2. Cerebral Palsy is not contagious. Almost 20 years in to parenting my amazing trio, I still get guarded when we walk and roll into a new place. We have been in restaurants where no one would sit near us. We have been in churches where no one would make eye-contact. We have been told that people just simply aren't comfortable being with our boys for a myriad of reasons from "I don't know what to say to them" to "It hurts me to think about their future." Please, help me tear down my guard walls, let me trust you to KNOW that you can not "catch" CP from us; to KNOW that you just have to talk to my guys -- though you might want to be well-read and have a strong vocabulary because they are quite the conversationalists -- to realize they are great friends to have around; and to KNOW that you don't need to worry about their future, God has promised that He wrote their story a long time ago and it is beautiful!

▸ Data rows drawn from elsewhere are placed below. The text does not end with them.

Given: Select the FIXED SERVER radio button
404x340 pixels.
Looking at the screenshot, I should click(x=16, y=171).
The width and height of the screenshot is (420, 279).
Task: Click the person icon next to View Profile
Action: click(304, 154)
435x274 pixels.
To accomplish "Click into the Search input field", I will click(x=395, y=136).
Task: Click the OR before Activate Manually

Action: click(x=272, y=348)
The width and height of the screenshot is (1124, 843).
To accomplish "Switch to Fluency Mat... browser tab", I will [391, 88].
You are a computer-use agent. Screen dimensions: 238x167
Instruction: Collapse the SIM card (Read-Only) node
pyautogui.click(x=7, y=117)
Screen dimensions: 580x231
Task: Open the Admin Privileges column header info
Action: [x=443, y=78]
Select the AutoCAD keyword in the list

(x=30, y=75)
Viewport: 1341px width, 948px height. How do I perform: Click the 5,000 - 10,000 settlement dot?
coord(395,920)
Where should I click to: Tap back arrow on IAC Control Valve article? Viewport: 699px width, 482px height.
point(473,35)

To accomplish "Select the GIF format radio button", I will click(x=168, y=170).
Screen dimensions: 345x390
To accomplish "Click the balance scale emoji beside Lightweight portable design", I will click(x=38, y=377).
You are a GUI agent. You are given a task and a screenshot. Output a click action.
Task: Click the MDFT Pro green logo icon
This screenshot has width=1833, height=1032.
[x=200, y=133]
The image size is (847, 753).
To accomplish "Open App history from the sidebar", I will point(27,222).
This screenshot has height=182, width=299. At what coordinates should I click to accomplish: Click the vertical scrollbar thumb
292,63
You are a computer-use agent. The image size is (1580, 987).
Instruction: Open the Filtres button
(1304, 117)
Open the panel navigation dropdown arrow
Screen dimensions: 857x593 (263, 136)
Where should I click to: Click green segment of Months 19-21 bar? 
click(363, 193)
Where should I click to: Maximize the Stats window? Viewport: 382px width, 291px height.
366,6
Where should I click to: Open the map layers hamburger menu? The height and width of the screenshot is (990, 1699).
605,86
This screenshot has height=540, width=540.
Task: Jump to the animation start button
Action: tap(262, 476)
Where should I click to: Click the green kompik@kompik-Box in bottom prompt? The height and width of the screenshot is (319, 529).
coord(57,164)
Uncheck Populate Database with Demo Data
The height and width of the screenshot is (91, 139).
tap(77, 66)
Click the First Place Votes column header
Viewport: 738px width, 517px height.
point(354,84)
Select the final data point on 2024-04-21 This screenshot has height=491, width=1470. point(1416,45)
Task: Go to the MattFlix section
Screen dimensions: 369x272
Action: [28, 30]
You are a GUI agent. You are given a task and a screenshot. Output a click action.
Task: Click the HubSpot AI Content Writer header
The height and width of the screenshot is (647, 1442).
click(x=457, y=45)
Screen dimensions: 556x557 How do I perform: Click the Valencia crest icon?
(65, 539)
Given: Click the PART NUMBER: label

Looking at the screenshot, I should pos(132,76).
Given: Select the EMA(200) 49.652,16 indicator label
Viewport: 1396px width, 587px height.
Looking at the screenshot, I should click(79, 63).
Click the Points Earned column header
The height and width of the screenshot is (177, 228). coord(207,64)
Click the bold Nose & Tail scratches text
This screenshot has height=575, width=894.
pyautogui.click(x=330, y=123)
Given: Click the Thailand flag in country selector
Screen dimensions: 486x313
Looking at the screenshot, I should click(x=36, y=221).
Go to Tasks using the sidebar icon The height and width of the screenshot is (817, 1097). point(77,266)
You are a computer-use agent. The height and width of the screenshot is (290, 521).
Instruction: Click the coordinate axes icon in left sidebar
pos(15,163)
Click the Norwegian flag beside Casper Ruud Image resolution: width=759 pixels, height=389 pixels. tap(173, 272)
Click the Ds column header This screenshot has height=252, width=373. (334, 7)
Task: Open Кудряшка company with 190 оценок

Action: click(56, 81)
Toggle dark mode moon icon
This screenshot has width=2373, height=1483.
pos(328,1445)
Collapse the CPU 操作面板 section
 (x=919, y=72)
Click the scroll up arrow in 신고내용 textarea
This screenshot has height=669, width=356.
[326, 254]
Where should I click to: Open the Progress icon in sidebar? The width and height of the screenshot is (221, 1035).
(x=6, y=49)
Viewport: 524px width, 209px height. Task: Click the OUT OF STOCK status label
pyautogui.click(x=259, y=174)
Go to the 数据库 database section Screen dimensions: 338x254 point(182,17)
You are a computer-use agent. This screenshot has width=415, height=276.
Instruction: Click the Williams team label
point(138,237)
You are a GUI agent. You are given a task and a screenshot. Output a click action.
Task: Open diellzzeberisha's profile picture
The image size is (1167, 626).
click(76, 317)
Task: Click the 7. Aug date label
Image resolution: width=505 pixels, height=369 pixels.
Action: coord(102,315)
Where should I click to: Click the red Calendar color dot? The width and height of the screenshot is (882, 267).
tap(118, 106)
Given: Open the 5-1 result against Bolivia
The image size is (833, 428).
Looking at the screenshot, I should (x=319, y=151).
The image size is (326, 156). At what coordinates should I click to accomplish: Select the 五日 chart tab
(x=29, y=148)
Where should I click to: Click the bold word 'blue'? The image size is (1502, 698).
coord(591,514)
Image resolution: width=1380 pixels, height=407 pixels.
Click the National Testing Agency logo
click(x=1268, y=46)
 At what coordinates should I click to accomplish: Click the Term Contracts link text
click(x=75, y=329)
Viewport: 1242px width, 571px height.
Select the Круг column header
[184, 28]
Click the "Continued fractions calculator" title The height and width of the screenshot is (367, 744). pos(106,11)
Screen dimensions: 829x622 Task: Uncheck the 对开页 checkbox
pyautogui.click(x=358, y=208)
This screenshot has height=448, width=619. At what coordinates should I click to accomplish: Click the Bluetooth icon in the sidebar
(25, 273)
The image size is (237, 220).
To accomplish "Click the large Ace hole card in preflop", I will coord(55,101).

3. Cerebral Palsy does mean that we aren't the easiest family to friend. You might need to build a ramp into your home -- or at least clear a path so we can bring our own. You might have to tolerate the small vehicle that my son drives from point A to point B on your nice floors. You might have to arrange seating at the dinner table so I can help my son eat.

On our mission to Mexico earlier this month, our dear family and brand new friends wanted to go out to dinner all together. We needed a restaurant that could both accommodate a large large group (we made a LOT of friends) and didn't have steps to enter. I clearly was out of my element and had no idea how to help -- since not only did I not know the area, I couldn't even clearly brainstorm with my limited Spanish. These friends talked and made calls and found us a restaurant on the edge of town that would work perfectly. And though it was closing as we pulled in (did I mention it was very late?), they rushed ahead to explain the situation and beg them to stay open. And they did! Without us, this group could have just gone somewhere close to the church that they knew would still be open. But they did not even ONCE make us feel like a burden. What a precious gift.

4. Cerebral Palsy does not mean we can't go to college. It does mean the road might have some challenges that have to be negotiated but they are not insurmountable! Benjamin and Mason are sophomores in college. They both have almost all As for four semesters! Benjamin lives at home and commutes, Mason not only lives on campus but is a resident assistant for the students in his dorm!

5. Cerebral Palsy does not mean you can't go to Mexico on Mission -- or Argentina  -- or anywhere God calls us for that matter. Quite the opposite, when we are willing, God can use our voices as we walk or roll into a room!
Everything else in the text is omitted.